Come d’incanto, svanì il sogno berlusconiano sull’innocenza di Dell’Utri

Le motivazioni depositate della sentenza della Corte di Cassazione con la quale gli ermellini hanno deciso di far celebrare nuovamente il processo di appello per Marcello Dell’Utri sono state una vera mazzata per i trombettieri berlusconiani, che avevano esultato il 19 marzo scorso.
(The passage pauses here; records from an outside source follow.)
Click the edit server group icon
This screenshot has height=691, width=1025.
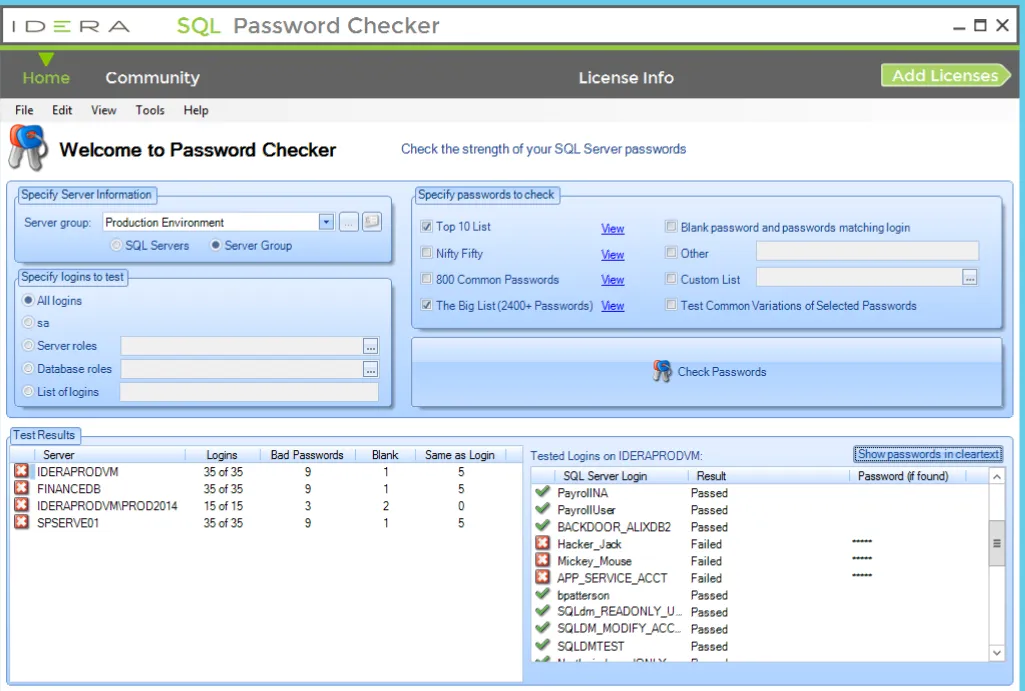pos(371,221)
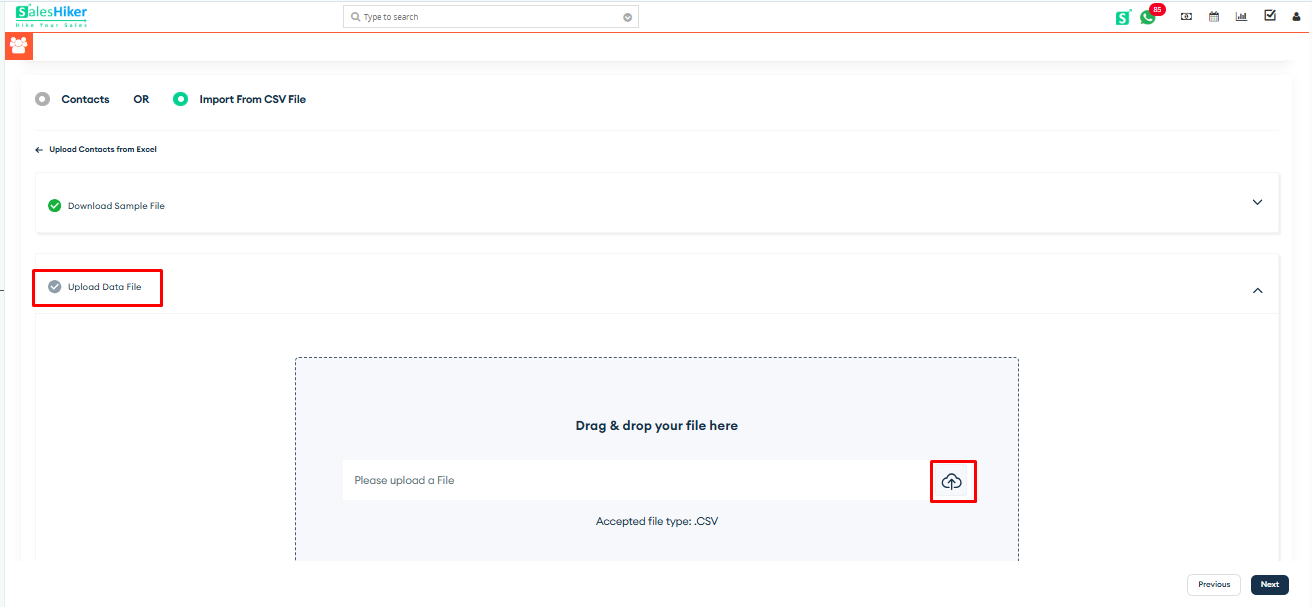Select the Import From CSV File option
Viewport: 1312px width, 607px height.
[x=180, y=99]
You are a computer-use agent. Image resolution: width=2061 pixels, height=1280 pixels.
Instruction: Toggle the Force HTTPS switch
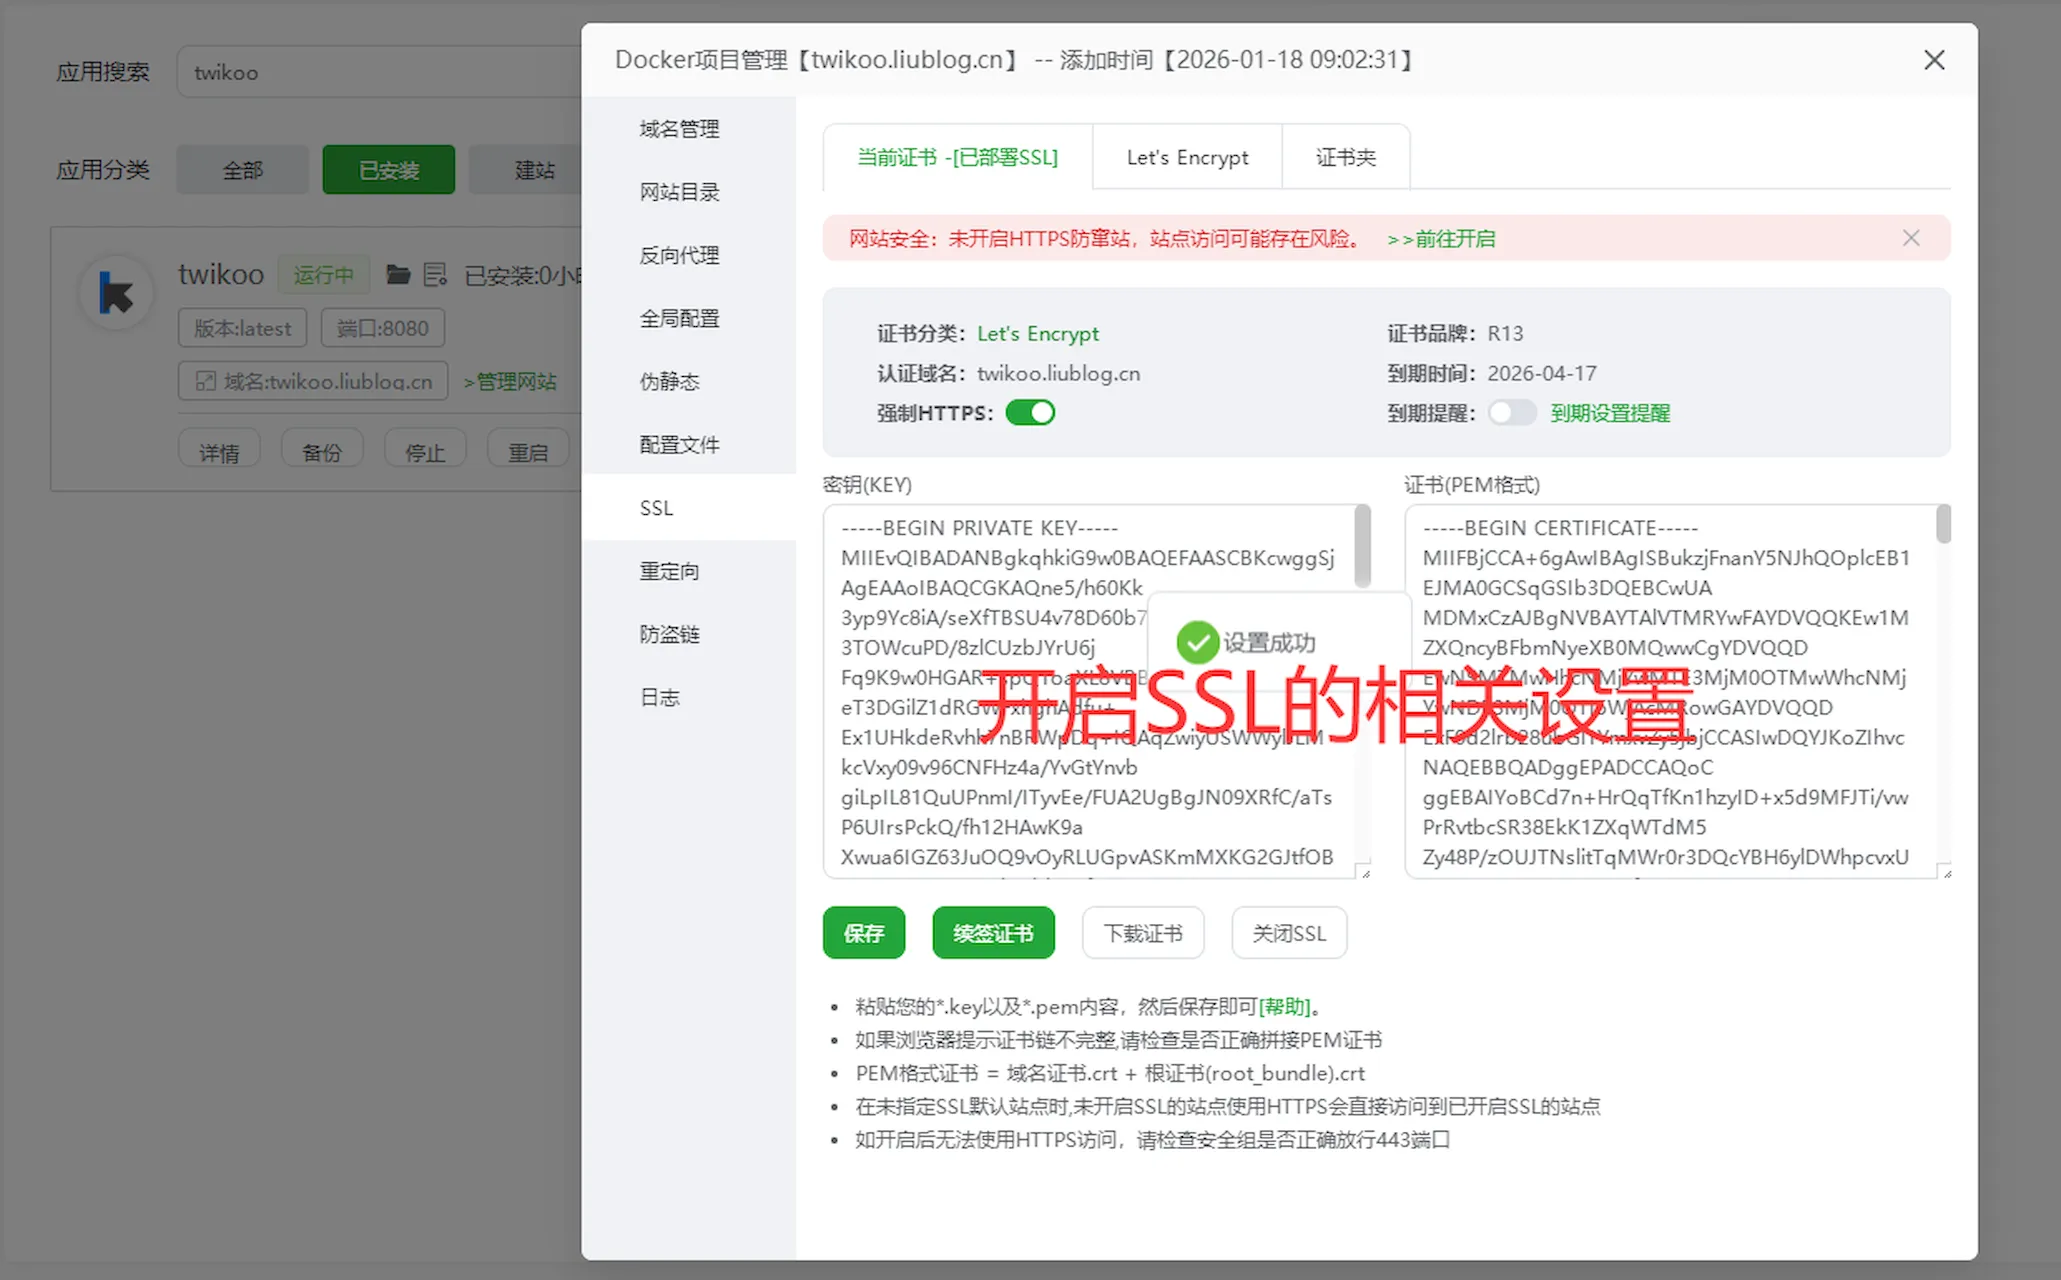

Una mazzata da cui difficilmente riusciranno a riprendersi.

Oggi è tutto un arrampicarsi sugli specchi da parte di Stefano Zurlo su “Il Giornale” il quale cerca disperatamente di spiegare ai suoi lettori increduli (“Ma allora i pm comunisti avevano ragione?” avrà pensato qualcuno di loro dopo aver ascoltato la ferale notizia) che Berlusconi era una vittima della mafia, che era stato costretto a pagare e che Dell’Utri non fece altro che difenderlo dalla violenza mafiosa. Noi siamo solidali con Zurlo; non credo sia facile per nessuno scrivere un articolo in quelle condizioni.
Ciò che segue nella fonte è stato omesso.